'It's very scary': Whitehorse residents rattled after fifth homicide in 2017

Police investigating Wednesday night shooting in Whitehorse's Porter Creek neighbourhood

September 23, 2017

Claude Dupuy says that a string of violent incidents this year has him 'concerned because I want to grow a family here, and I don't feel confident anymore here.' (Wayne Vallevand/CBC)

Whitehorse residents are expressing their concern after a recent shooting police are treating as a homicide — the fifth in the city so far this year.

A 25-year-old man from British Columbia was shot Wednesday evening in the Porter Creek neighbourhood. Police said they believed the shooting was not random and they are searching for a red pickup truck last seen leaving the scene of the shooting.


On Thursday, RCMP told CBC News that they had towed a red Dodge pickup truck that matched the description of the truck in question. However, police have yet to confirm the truck is the one involved in the incident and are continuing to ask for help from the public.

This latest incident has resident Claire Strauss, who grew up near where the shooting took place, alarmed.

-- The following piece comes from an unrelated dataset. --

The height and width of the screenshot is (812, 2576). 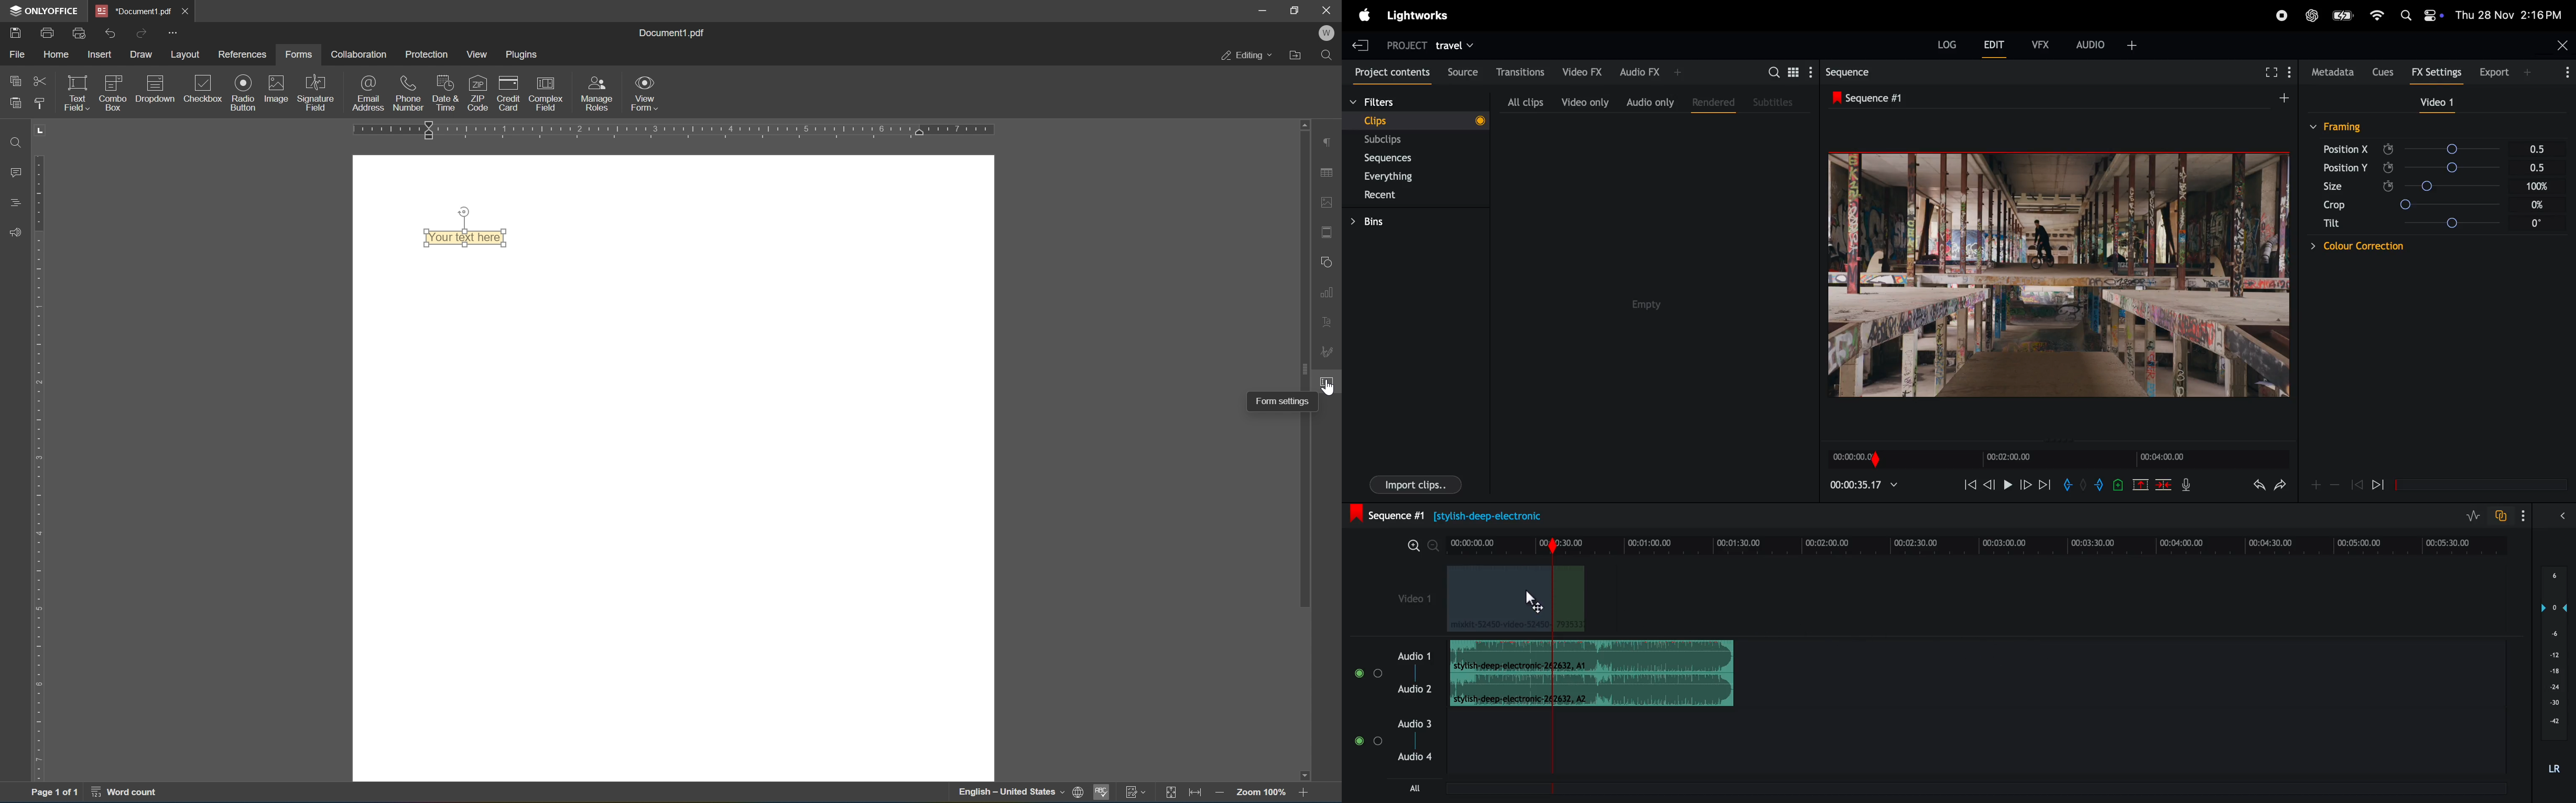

RCMP in Whitehorse are still looking for information on a red pickup truck seen leaving the scene of a shooting in Porter Creek, Sept. 20, 2017. (RCMP)

"My reaction was do what you still do," she said. "What makes communities safe are that we're doing things transparently, and our lives are intertwined … my heart goes out to people who think that violence is their solution. It's not, and I don't think our community is immune to it."

More people share her apprehension. 

"I'm concerned," said Claude Dupuy. "I'm concerned because I want to grow a family here, and I don't feel confident anymore here … it's very scary." 

Dupuy, who moved to Whitehorse from Vancouver, said he's been surprised at the high rate of crime in the city, "because this place is a small place and everyone knows everyone."

'It's not random'

However, Robbyn Chiles says she thinks there is little for residents to be concerned about.

Thelma Floyd works in healthcare. She said that she feels as if the issues facing Whitehorse aren't any different than any smaller community in Canada. (Wayne Vallevand/CBC)

"I feel like the RCMP responded very quickly, from the reports that I've seen, and it was not a random thing," she said. "Most of the violence in Whitehorse, although escalating, it's not random."

Thelma Floyd, who works in healthcare, also said that the recent incidents concerned her, but she doesn't feel it's any different than any smaller community in Canada.

"I think there's violence everywhere in Canada," she said. "But it is a concern living here, for sure."

Police are continuing to investigate the shooting. In addition to being the fifth homicide in Whitehorse this year, it is the seventh in the Yukon, with most still being active investigations without suspects having been arrested.